- Interactive map of Gmina Brzyska
- Coordinates (Brzyska): 49°50′N 21°23′E﻿ / ﻿49.833°N 21.383°E
- Country: Poland
- Voivodeship: Subcarpathian
- County: Jasło
- Seat: Brzyska

Area
- • Total: 45.13 km^{2} (17.42 sq mi)

Population (2006)
- • Total: 6,222
- • Density: 137.9/km^{2} (357.1/sq mi)
- Website: https://samorzad.gov.pl/web/gmina-brzyska

= Gmina Brzyska =

Gmina Brzyska is a rural gmina (administrative district) in Jasło County, Subcarpathian Voivodeship, in south-eastern Poland. Its seat is the village of Brzyska, which lies approximately 12 km north-west of Jasło and 50 km south-west of the regional capital Rzeszów.

The gmina covers an area of 45.13 km2, and as of 2006 its total population is 6,222.

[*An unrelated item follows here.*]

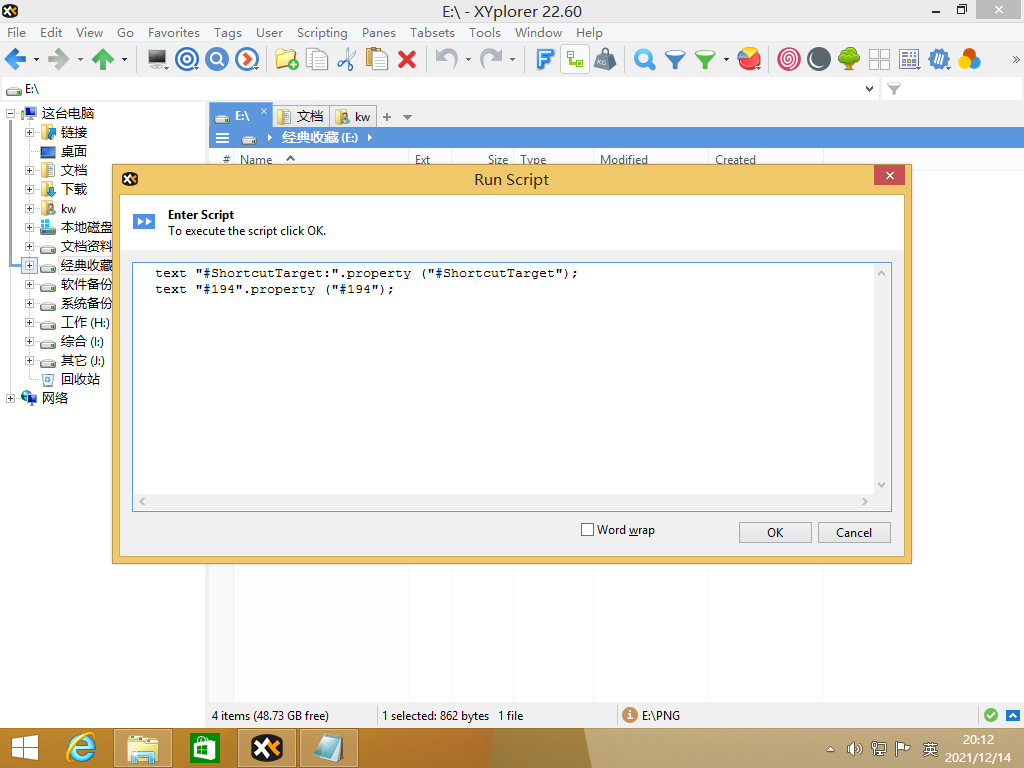1024x768 pixels.
Task: Expand the 网络 tree node
Action: tap(11, 398)
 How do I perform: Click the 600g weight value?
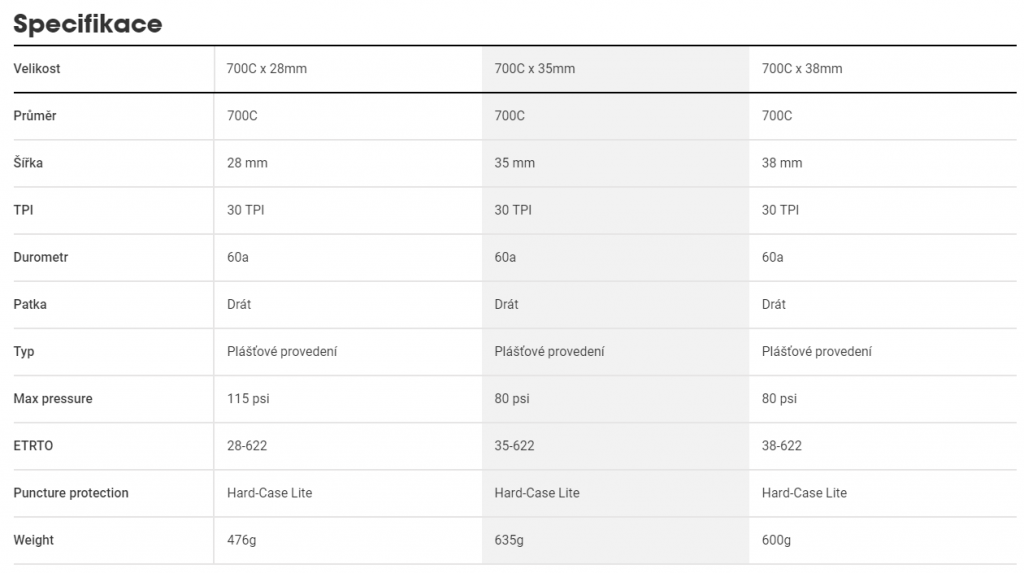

The gmina contains part of the protected area called Pasmo Brzanki Landscape Park.

==Villages==
Gmina Brzyska contains the villages and settlements of Błażkowa, Brzyska, Dąbrówka, Kłodawa, Lipnica Dolna, Ujazd and Wróblowa.

==Neighbouring gminas==
Gmina Brzyska is bordered by the town of Jasło and by the gminas of Brzostek, Jasło, Jodłowa, Kołaczyce, Nowy Żmigród, Skołyszyn and Szerzyny.